Primary care providers can prepare their patients for a DSE by explaining the following: Patients should not eat/drink 3 to 6 hours before the test (medications may be taken with sips of water). Baseline echocardiographic, hemodynamic parameters, and 12-lead ECG will be obtained before infusing the dobutamine hydrochloride. An intravenous (I.V.) line will be inserted, and the patient will be positioned in the left lateral decubitus position in order to bring the heart closer to the chest wall. Throughout the infusion, heart rate and rhythm and blood pressure will be continuously monitored. Patients need to be told they may experience symptoms associated with exercise such as an increased heart rate and increase in respirations. Table 3 fists endpoints for discontinuing the exam based on specific protocols from several centers[10-13]. Adverse reactions do occur, but several investigators have demonstrated that severe adverse effects are uncommon and rarely cause early termination of the DSE[14-17]. The onset of angina during DSE has reportedly been successfully treated with administration of sublingual nitroglycerine and beta blockers. Life-threatening arrhythmias, myocardial infarction, syncope, or death have not been reported in the aforementioned reviews. Continuous echocardiographic monitoring and the short half-life of dobutamine contribute to the safety of this exam.

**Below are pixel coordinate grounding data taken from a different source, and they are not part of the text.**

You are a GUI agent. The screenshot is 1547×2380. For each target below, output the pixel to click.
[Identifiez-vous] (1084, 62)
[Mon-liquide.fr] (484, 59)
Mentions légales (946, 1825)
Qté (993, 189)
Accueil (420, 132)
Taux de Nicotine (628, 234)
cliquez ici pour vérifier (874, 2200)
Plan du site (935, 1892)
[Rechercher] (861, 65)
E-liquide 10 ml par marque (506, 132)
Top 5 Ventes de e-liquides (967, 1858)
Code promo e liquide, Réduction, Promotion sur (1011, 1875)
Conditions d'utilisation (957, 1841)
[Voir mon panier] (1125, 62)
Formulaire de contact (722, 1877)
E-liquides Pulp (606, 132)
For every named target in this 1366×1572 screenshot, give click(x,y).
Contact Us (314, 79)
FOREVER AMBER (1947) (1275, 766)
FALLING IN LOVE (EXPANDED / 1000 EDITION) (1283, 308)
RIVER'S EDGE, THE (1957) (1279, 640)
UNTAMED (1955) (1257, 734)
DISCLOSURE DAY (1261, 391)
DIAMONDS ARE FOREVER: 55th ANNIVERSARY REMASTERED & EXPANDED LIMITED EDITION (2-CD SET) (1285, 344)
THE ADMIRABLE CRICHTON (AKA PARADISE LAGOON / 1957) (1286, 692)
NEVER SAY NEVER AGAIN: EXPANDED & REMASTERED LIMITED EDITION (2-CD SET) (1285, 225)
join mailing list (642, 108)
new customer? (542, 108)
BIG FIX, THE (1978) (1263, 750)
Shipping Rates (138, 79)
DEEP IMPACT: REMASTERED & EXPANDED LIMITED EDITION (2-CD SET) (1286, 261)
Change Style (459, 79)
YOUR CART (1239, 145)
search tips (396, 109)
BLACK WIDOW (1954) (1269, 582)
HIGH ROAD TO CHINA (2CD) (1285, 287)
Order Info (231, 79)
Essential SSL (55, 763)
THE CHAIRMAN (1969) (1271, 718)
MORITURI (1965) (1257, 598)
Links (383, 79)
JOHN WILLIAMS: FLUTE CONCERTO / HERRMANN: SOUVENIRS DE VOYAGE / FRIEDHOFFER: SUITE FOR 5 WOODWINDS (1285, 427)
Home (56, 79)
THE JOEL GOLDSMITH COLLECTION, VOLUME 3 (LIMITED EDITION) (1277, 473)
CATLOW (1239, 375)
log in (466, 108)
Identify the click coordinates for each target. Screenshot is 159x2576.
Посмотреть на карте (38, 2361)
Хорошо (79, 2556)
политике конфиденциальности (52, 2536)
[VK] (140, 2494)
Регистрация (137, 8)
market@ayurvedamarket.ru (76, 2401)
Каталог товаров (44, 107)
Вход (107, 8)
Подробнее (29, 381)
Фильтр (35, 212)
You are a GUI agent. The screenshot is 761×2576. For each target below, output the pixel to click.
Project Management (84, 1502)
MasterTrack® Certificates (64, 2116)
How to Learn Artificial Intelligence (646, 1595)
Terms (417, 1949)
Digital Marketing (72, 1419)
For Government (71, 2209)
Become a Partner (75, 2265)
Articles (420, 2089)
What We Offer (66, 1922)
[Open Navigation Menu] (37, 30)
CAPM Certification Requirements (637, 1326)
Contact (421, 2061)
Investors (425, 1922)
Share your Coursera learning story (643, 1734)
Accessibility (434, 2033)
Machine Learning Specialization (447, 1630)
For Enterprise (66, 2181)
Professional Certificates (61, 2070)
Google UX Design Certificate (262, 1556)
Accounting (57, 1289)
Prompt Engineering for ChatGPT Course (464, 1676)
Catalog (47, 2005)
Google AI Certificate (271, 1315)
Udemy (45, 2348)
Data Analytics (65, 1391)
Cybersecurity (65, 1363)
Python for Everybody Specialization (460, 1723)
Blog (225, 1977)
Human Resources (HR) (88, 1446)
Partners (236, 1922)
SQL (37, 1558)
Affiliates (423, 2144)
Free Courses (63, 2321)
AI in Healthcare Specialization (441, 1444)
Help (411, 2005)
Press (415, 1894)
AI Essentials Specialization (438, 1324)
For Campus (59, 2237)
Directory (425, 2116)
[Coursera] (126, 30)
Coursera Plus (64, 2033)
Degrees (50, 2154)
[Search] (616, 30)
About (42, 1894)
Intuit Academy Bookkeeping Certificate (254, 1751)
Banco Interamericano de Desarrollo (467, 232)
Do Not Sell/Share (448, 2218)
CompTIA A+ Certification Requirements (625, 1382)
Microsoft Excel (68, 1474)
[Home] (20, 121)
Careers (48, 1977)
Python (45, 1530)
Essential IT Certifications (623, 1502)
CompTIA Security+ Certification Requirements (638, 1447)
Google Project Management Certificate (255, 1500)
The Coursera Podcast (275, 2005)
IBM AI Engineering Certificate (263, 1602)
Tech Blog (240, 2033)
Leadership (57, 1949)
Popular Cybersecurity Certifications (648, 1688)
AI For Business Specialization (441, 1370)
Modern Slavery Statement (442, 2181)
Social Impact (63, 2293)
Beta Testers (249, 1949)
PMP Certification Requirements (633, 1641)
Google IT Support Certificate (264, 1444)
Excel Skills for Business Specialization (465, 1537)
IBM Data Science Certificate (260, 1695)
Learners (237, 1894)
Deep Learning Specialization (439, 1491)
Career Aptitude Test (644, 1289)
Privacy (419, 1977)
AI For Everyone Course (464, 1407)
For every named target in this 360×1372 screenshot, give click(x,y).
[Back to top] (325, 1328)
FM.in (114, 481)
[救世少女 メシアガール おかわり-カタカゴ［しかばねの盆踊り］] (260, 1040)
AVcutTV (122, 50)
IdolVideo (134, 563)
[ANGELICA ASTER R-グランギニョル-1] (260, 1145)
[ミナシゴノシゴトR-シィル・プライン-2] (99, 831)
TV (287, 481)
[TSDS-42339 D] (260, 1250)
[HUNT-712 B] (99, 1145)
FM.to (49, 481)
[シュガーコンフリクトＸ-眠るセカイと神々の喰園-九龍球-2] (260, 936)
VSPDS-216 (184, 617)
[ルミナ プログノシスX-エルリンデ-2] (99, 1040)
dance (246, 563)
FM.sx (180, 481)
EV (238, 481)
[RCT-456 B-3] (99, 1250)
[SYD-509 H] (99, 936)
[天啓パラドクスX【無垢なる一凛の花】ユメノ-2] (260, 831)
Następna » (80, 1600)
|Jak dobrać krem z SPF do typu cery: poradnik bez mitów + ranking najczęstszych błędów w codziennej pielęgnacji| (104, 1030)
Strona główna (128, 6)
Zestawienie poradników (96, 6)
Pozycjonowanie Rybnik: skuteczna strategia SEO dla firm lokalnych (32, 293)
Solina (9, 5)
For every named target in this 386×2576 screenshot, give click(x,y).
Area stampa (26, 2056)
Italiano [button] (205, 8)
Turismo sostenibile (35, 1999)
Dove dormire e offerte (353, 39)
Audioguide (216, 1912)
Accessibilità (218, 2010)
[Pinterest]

After the dobutamine infusion is discontinued, the heart rate and blood pressure are recorded until the heart rate falls below 100 beats a minute and the blood pressure normalizes. On the basis of the DSE results, patients may undergo further workup or treatment.
Myocardial Nuclear Perfusion Imaging (MNPI)
Diagnosing CAD and myocardial viability via MNPI is achieved by the use of radioisotopes which are injected into a peripheral I.V. line. The isotopes are "traced" by a specialized gamma camera as they flow through the coronary arteries (perfusion) and are "picked up" by myocardial cells. Regional myocardial uptake of the isotope, or tracer, is dependent on tracer delivery (i.e., perfusion), sarcolemmal integrity, and intact metabolic function (viability). Images are captured during both a resting and stress-induced phase, and comparisons of the tracer uptake activity are made. Relative decreases or the absence in uptake activity correlate with diminished blood flow or myocardial ischemia/necrosis, or both[18]. Although the most accurate, state-of-the-art imaging techniques involve the use of a position camera, or PET scanner, this system is not widely available due to its prohibitively high cost. Consequently, this discussion refers only to those procedures that utilize the more commonly employed "SPECT" system.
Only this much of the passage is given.